By on February 24, 2021

We recently published an article about Hyundai’s upcoming Ioniq 5 EV and closed by suggesting it might be desirable that North America wouldn’t be the first to get them. If you read our post about the automaker’s current situation with supplier LG Chem, you may have already been able to guess why we feel this way. The manufacturer is looking down the barrel of an expensive recall relating to battery fires and EVs have a propensity to experience botched product launches. Considering the newness of the technology, some of that is to be expected. But that may not be the whole story.

News has begun circulating that Hyundai and Kia would begin sourcing more products from China’s Contemporary Amperex Technology (CATL) and Korea’s SK Innovation. We’ve likewise seen reports coming out of Korea stating that the automaker had decided to install SK batteries in the Ioniq 5, presumably because the units it has already sold to Hyundai haven’t been implicated in any fire-related recalls.

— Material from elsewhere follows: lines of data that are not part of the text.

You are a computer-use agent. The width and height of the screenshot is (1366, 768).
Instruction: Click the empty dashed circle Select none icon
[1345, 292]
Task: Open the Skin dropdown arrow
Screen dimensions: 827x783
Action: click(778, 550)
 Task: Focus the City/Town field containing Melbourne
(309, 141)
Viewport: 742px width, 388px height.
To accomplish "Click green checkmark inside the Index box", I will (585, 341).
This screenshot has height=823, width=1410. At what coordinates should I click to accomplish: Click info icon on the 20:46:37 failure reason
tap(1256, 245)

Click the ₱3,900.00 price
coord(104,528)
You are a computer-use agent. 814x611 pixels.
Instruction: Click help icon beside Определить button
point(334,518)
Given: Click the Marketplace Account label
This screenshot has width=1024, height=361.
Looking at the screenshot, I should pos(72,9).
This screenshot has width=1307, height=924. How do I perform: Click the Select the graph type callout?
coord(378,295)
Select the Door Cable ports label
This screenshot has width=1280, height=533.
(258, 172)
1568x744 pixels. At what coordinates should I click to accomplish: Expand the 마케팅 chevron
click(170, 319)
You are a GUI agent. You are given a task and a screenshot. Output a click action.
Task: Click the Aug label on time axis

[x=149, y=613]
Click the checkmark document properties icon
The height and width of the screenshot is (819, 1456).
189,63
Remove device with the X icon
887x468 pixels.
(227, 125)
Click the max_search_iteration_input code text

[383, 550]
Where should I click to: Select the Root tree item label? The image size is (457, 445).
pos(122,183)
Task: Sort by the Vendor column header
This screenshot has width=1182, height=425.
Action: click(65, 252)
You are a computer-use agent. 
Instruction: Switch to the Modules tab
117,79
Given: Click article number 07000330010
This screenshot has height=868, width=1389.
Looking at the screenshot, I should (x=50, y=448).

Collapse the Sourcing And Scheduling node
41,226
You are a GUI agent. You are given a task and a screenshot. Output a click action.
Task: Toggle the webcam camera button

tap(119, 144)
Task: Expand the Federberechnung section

While details on the arrangement are still a bit foggy, the manufacturer is reportedly proposing a tiered approach for new Electric Global Modular Platform (E-GMP) products. According to The Elec, Hyundai has decided to use cells from SK Innovation and CATL after 2023 as part of its third product offensive for electrics.

From The Elec:

LG Energy Solution was not named as a vendor for the third volume. However, the company will supply batteries through its joint venture with Hyundai to be set up in Indonesia, people familiar with the matter said. These batteries will be used for Hyundai Ioniq 7

CATL will will supplying batteries for two models out of the three planned by Hyundai to launch after 2023. CATL was also the supplier of the second volume.

SK Innovation was the supplier for the first volume of E-GMP.

While that leaves LG with the brand’s existing BEVs, BusinessKorea recently claimed that SK would indeed be responsible for supplying the Ioniq 5. Hyundai may have stopped short of proclaiming LG Chem the culprit behind its battery woes, but it certainly seems disinterested in giving them future business. Even though the report reads as though someone from SK had a hand in writing it, the statistical analysis included is verifiable.

Just under 77,000 Kona EVs have been sold around the world, 65,000 of which were equipped with LG Chem batteries. According to SNE Research and Hyundai Motor’s own IR data, the number of electric vehicles equipped with SK Innovation’s batteries totaled 50,000 — which breaks down into about 38,000 Niro models and 12,000 Kona EVs (most of which ended up in Europe). But all the vehicles implicated in the official fire reports that led to the recall were equipped with LG hardware and blew up in South Korea. While that does leave out a few isolated Kona fires in other parts of the world, we haven’t been able to verify which battery packs they were using.

Regardless, the LG cells seem to be the ones having the worst luck. Even if these fires are ultimately the result of Hyundai’s inability to property install the batteries (as LG suggested), it’s still not surprising to see the company distancing itself from the supplier. Nobody likes being thrown under the bus after being forced to shell out hundreds of millions on a recall.